All Products
Search
Document Center

Dataphin:Create Databricks Data Source

Last Updated:Mar 05, 2025

By creating a Databricks data source, Dataphin can read from and write data to Databricks. This topic explains how to create a Databricks data source.

Permission description

Only custom global roles with the New Data Source Permission Point and roles such as Super Administrator, Data Source Administrator, Section Architect, and Project Administrator are authorized to create data sources.

Procedure

  1. On the Dataphin home page, select Management Center from the top menu bar, then choose Datasource Management.

  2. On the Datasource page, you can click + Create Data Source.

  3. In the Create Data Source dialog box, within the Big Data area, select Databricks .

    If you've recently used Databricks, you can select it from the Recently Used area. You can also type 'Databricks' into the search box to quickly find it.
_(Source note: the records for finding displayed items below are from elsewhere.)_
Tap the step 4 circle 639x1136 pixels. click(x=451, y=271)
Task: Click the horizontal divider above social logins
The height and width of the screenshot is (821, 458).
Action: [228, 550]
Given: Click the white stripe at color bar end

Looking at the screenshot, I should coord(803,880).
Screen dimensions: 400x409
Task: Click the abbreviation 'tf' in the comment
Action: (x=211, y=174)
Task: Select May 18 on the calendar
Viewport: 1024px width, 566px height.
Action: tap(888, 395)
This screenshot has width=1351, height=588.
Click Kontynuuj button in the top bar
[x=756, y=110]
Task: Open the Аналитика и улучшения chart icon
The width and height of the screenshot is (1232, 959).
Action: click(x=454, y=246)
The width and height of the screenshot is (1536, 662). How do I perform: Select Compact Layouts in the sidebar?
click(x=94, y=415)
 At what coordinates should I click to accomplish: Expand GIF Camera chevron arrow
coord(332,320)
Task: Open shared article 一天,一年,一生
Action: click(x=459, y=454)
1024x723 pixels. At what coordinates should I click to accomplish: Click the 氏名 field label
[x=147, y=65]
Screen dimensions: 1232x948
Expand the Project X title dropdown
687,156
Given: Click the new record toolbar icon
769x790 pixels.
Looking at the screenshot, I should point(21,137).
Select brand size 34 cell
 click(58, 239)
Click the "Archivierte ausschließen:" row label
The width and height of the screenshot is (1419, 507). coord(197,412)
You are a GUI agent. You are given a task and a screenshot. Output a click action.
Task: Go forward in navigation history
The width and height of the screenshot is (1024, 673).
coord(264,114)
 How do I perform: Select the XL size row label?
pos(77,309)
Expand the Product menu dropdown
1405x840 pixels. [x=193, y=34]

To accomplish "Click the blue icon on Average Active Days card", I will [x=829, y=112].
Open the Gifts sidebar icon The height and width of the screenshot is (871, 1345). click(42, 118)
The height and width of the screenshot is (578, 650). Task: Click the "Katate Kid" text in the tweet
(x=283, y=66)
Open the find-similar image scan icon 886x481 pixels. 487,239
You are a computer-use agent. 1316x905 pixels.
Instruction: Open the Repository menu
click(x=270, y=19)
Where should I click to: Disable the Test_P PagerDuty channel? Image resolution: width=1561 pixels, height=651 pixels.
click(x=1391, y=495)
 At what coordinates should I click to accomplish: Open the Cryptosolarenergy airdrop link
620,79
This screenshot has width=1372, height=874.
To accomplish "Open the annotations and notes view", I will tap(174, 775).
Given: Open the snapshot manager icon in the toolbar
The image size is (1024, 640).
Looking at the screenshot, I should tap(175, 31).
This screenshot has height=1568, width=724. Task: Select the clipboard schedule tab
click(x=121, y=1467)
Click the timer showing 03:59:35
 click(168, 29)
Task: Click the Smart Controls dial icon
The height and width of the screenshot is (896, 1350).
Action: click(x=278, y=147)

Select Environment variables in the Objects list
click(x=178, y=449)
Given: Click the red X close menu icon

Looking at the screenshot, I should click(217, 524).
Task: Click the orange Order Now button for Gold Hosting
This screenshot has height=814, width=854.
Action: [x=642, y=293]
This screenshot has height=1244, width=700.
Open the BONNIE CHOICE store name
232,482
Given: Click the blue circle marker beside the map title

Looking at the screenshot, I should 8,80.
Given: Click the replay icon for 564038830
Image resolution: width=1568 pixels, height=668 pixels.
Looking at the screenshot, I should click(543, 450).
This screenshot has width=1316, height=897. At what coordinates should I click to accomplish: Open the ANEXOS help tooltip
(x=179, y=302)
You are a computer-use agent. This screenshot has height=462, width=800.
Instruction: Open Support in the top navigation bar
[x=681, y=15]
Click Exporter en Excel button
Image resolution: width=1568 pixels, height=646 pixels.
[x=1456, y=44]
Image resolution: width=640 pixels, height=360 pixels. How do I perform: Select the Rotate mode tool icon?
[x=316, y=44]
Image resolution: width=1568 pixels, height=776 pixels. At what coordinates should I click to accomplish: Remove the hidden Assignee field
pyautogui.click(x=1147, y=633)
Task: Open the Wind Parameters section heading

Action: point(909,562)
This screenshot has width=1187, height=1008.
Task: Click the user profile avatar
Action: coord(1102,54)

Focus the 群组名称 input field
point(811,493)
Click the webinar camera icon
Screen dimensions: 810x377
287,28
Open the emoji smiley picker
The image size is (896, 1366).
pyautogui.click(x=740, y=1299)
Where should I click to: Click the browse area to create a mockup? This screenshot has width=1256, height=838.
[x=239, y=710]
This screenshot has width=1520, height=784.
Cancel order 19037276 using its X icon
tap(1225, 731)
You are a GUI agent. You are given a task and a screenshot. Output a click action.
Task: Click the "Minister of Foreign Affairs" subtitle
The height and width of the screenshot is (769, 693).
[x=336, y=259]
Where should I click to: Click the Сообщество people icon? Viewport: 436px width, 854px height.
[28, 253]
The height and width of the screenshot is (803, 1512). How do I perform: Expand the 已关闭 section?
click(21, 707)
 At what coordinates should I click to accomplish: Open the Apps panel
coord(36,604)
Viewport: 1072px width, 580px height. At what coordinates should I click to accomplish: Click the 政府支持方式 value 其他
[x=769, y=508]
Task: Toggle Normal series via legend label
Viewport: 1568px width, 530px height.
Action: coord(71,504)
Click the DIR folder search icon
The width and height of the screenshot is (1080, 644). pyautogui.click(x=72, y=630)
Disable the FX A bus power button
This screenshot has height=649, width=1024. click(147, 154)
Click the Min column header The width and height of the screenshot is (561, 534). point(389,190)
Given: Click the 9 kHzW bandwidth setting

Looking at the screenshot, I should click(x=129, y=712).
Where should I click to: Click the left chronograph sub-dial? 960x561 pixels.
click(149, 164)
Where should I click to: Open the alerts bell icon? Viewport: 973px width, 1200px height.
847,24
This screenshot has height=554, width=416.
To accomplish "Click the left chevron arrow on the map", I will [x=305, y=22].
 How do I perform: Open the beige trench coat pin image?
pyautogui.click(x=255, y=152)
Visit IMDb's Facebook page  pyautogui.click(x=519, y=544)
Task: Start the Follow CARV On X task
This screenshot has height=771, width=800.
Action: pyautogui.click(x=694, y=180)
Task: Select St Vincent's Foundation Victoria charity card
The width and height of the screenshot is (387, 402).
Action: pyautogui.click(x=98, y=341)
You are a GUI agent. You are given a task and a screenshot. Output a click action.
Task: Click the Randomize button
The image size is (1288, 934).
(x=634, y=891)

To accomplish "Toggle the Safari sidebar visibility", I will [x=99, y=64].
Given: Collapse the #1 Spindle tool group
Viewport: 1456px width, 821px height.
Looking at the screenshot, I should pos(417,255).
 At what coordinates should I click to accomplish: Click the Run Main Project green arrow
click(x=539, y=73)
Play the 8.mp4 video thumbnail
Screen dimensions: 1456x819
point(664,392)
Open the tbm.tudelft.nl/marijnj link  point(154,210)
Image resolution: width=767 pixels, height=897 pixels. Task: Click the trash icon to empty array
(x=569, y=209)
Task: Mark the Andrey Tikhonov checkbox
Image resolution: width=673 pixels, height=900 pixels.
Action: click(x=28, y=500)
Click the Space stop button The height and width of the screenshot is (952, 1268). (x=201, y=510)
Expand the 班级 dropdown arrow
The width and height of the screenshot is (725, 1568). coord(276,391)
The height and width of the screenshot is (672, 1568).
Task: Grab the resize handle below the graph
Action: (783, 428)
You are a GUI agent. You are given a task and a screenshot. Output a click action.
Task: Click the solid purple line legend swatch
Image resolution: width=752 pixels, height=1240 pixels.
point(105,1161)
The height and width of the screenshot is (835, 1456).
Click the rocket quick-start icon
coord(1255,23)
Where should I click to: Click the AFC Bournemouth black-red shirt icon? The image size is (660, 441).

  4. In the Create Databricks Data Source dialog box, configure the connection parameters for the data source.

    1. Enter the basic information for the data source.

      Parameter

      Description

      Datasource Name

      Enter the name of the data source. The naming convention is as follows:

      • Can only contain Chinese characters, uppercase and lowercase English letters, numbers, underscores (_), or hyphens (-).

      • Cannot exceed 64 characters in length.

      Datasource Code

      After configuring the datasource code, you can directly access Dataphin data source tables in Flink_SQL tasks or using the Dataphin JDBC client by using the format datasource code.table name or datasource code.schema.table name for quick consumption. If you need to automatically switch data sources based on the task execution environment, access through the variable format ${datasource code}.table or ${datasource code}.schema.table. For more information, see Dataphin Data Source Table Development Method.

      Important
      • Once the data source encoding is successfully configured, it cannot be modified.

      • After the data source encoding is successfully configured, data preview can be performed on the object details page of the asset directory and asset checklist.

      • In Flink SQL, currently only MySQL, Hologres, MaxCompute, Oracle, StarRocks, Hive, and SelectDB data sources are supported.

      Version

      Currently, only version 2.6.40 is supported.

      Datasource Description

      A brief description of the Databricks data source. Must not exceed 128 characters.

      Datasource Configuration

      Based on whether the business data source distinguishes between production data source and development data source:

      • If the business data source distinguishes between production data source and development data source, select Production + Development Data Source.

      • If the business data source does not distinguish between production data source and development data source, select Production Data Source.

      Tag

      You can classify and tag the data source based on tags. For information on how to create tags, see Manage Data Source Tags.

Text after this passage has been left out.